In [17]:
import re
import pickle
import numpy as np
import pandas as pd
import torch
import torch.nn as nn
import torch.nn.functional as F
from torch.nn.utils.rnn import pad_sequence
from tqdm.auto import tqdm
from datasets import Dataset, DatasetDict, load_dataset
from typing import Dict, List, Tuple, Callable, Any
from configuration import CFG

In [20]:
""" Experiment for Huggingface Tokenizer for Building MLM Algorithm 
meaning of special token in Huggingface Tokenizer is corrspoding to [CLS], [SEP], [MASK], [PAD] ... etc
"""

text = 'I am a boy [MASK] [MASK] are a girl [PAD]'
tokens = CFG.tokenizer(text)
input_ids = [torch.tensor(x) for x in tokens["input_ids"]]
input_ids = pad_sequence(input_ids, batch_first=True, padding_value=0)

special_tokens_mask = CFG.tokenizer.get_special_tokens_mask(input_ids, already_has_special_tokens=True)
special_tokens_mask

IndexError: Dimension specified as 0 but tensor has no dimensions

In [16]:
""" Experiment for Huggingface Tokenizer for Building MLM Algorithm 
"""
mlm_probability = 0.15
probability_matrix = torch.full(input_ids.shape, mlm_probability)
probability_matrix

AttributeError: 'list' object has no attribute 'shape'

In [6]:
def hf_load_dataset(cfg: CFG) -> DatasetDict:
    """ Load dataset from Huggingface Datasets
    Notes:
        This function is temporary just fit-able for Wikipedia dataset
    References:
        https://github.com/huggingface/datasets/blob/main/src/datasets/load.py#2247
    """
    dataset = load_dataset(cfg.hf_dataset, cfg.language)
    return dataset


def hf_split_dataset(cfg: CFG, dataset: Dataset) -> Tuple[Dataset, Dataset]:
    """ Split dataset from Huggingface Datasets with huggingface method "train_test_split"
    Args:
        cfg: configuration.CFG, needed to load split ratio, seed value
        dataset: Huggingface Datasets object, dataset from Huggingface Datasets
    Notes:
        This function is temporary just fit-able for Wikipedia dataset & MLM Task
    """
    dataset = dataset.train_test_split(cfg.split_ratio, seed=cfg.seed)
    train, valid = dataset['train'], dataset['test']
    return train, valid


def chunking(sequences: Dict, cfg: CFG = CFG) -> List[str]:
    """ Chunking sentence to token using pretrained tokenizer
    Args:
        cfg: configuration.CFG, needed to load pretrained tokenizer
        sequences: list, sentence to chunking
    References:
        https://huggingface.co/docs/transformers/main/tasks/masked_language_modeling
    """
    return cfg.tokenizer([" ".join(x) for x in sequences['text']])

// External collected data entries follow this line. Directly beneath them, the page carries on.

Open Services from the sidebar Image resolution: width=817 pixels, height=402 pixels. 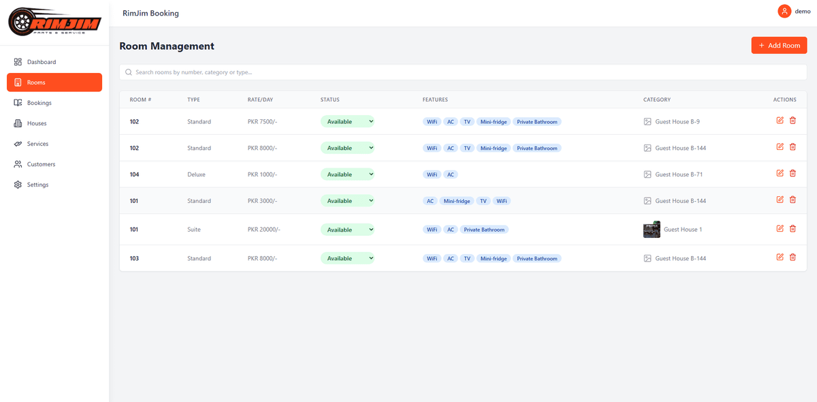pos(37,144)
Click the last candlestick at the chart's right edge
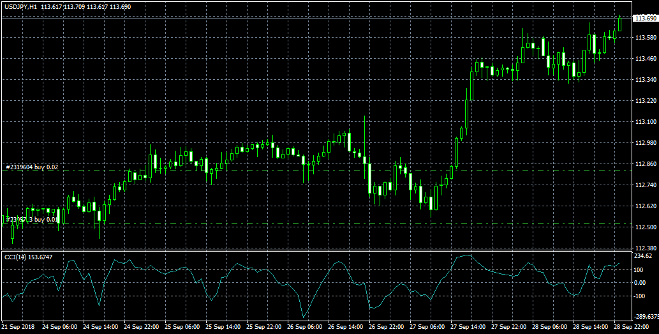The image size is (659, 334). 619,23
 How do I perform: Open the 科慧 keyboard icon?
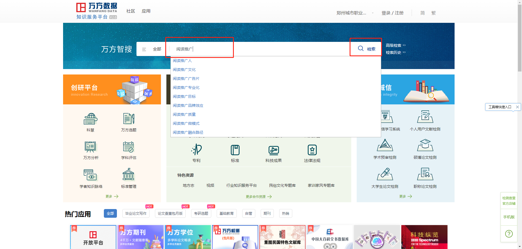point(90,119)
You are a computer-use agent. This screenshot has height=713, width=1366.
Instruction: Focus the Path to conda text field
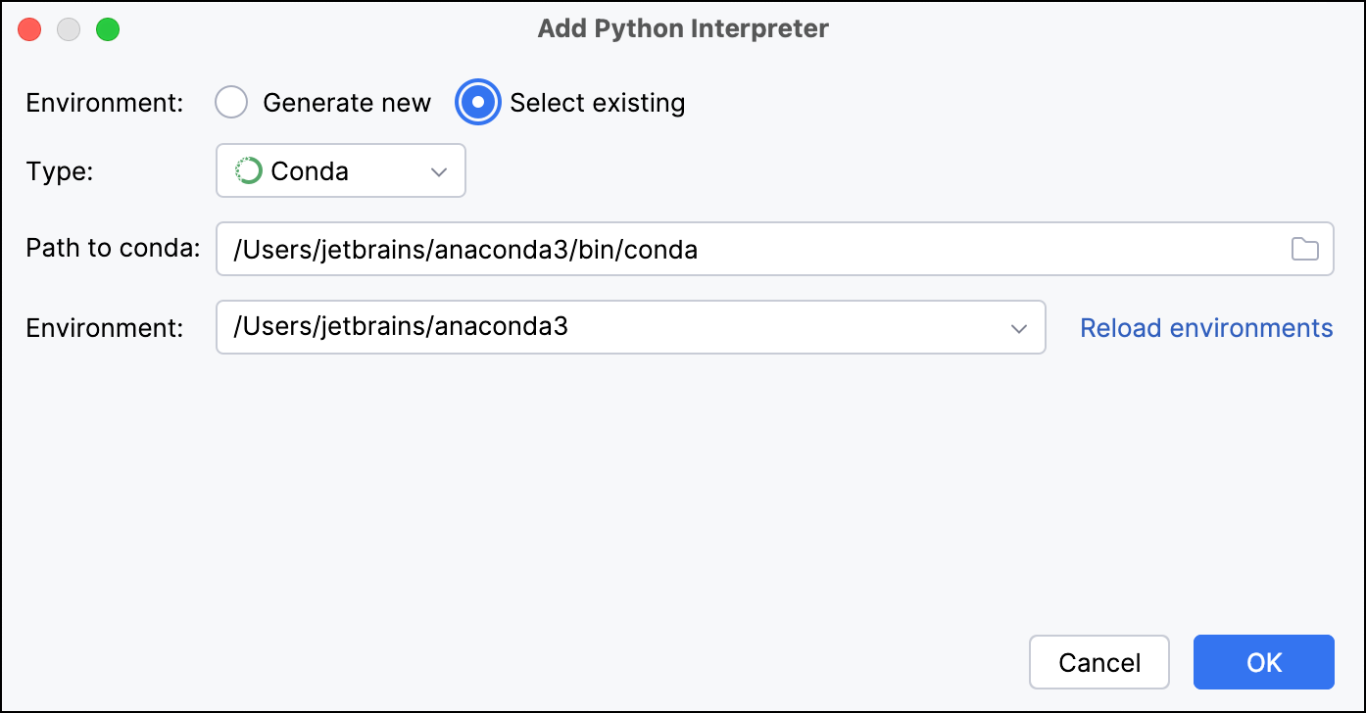coord(745,249)
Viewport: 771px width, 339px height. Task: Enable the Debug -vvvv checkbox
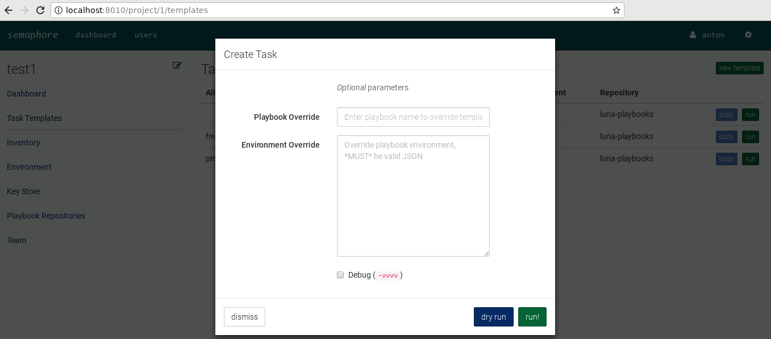[340, 275]
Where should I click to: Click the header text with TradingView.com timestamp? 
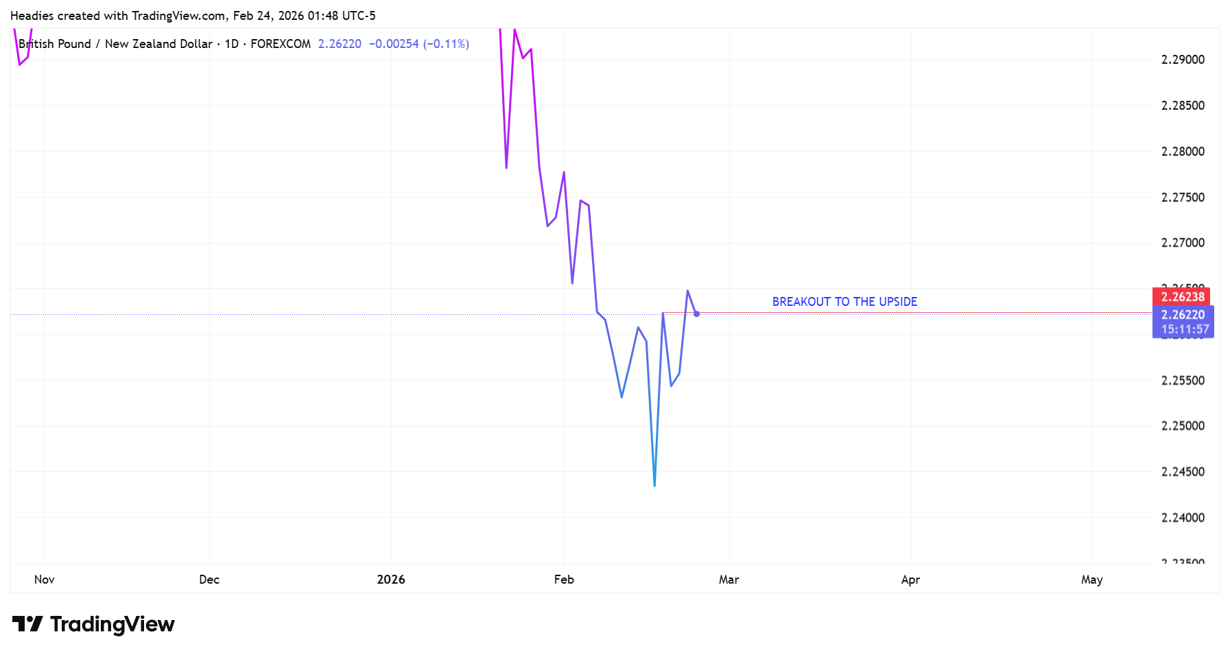193,16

def group_texts(sequences: Dict, cfg: CFG = CFG) -> Dict:
    """ Dealing Problem: some of data instances are longer than the maximum input length for the model,
    This function is ONLY used to HF Dataset Object
    1) Concatenate all texts
    2) We drop the small remainder, we could add padding if the model supported it instead of this drop, you can
    3) customize this part to your needs
    4) Split by chunks of max_len
    """
    concatenated_sequences = {k: sum(sequences[k], []) for k in sequences.keys()}
    total_length = len(concatenated_sequences[list(sequences.keys())[0]])
    if total_length >= cfg.max_seq:
        total_length = (total_length // cfg.max_seq) * cfg.max_seq
    result = {
        k: [t[i: i + cfg.max_seq] for i in range(0, total_length, cfg.max_seq)]
        for k, t in concatenated_sequences.items()
    }
    return result


def apply_preprocess(dataset: Dataset, function: Callable, batched: bool = True, num_proc: int = 4, remove_columns: any = None) -> Dataset:
    """ Apply preprocessing to text data, which is using huggingface dataset method "map()"
    for pretrained training (MLM, CLM)
    Args:
        dataset: Huggingface Datasets object, dataset from Huggingface Datasets
        function: Callable, function that you want to apply
        batched: bool, default True, if you want to apply function to batched data, set True
        num_proc: int, default 4, number of process for multiprocessing
        remove_columns: any, default None, if you want to remove some columns, set column name
    References:
        https://huggingface.co/docs/transformers/main/tasks/masked_language_modeling
    """
    mapped_dataset = dataset.map(
        function,
        batched=batched,
        num_proc=num_proc,
        remove_columns=remove_columns,
    )
    return mapped_dataset


def load_data(data_path: str) -> pd.DataFrame:
    """ Load data_folder from csv file like as train.csv, test.csv, val.csv
    """
    df = pd.read_csv(data_path)
    return df


def no_char(text):
    text = re.sub(r"\s+[a-zA-Z]\s+", " ", text)
    text = re.sub(r"\^[a-zA-Z]\s+", " ", text)
    text = re.sub(r"\s+[a-zA-Z]$", " ", text)
    return text


def no_multi_spaces(text):
    return re.sub(r"\s+", " ", text, flags=re.I)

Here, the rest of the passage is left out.